Data to process:

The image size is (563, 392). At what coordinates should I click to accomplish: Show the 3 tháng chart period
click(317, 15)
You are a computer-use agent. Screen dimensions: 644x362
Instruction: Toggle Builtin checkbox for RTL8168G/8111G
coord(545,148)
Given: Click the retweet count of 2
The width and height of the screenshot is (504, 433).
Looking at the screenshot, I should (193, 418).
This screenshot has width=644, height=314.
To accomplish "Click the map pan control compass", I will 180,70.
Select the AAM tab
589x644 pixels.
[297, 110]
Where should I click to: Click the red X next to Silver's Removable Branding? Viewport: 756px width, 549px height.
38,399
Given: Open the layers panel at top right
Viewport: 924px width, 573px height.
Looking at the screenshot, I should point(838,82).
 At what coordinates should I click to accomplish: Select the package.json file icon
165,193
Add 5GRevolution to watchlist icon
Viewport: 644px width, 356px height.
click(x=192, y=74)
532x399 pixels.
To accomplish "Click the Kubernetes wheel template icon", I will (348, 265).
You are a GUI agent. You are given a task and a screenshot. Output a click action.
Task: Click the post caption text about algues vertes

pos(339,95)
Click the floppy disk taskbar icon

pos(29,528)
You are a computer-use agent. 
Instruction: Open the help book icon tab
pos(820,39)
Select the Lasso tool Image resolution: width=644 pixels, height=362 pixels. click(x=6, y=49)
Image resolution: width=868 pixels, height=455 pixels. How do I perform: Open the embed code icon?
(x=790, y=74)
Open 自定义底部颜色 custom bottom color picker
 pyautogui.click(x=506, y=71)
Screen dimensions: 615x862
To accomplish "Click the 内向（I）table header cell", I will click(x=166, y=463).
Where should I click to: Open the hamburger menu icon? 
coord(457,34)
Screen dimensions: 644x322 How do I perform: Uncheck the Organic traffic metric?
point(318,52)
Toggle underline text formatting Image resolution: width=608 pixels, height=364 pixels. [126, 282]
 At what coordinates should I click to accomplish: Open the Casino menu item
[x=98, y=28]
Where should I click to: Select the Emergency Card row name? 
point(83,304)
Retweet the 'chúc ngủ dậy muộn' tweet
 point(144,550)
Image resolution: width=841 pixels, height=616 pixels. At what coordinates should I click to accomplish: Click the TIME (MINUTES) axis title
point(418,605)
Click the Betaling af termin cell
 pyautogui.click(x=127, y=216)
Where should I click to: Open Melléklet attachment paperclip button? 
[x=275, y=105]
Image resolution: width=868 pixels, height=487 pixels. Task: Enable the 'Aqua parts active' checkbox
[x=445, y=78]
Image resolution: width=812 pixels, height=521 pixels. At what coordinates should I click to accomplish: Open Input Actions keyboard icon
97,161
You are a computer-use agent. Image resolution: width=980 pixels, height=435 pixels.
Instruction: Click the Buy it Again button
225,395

What the task requires: Return the line that contains "Image resolution: width=868 pixels, height=487", along with every line after it in the data above, exactly and with nothing else.

Written reply:
Image resolution: width=868 pixels, height=487 pixels. Task: Enable the 'Aqua parts active' checkbox
[x=445, y=78]
Image resolution: width=812 pixels, height=521 pixels. At what coordinates should I click to accomplish: Open Input Actions keyboard icon
97,161
You are a computer-use agent. Image resolution: width=980 pixels, height=435 pixels.
Instruction: Click the Buy it Again button
225,395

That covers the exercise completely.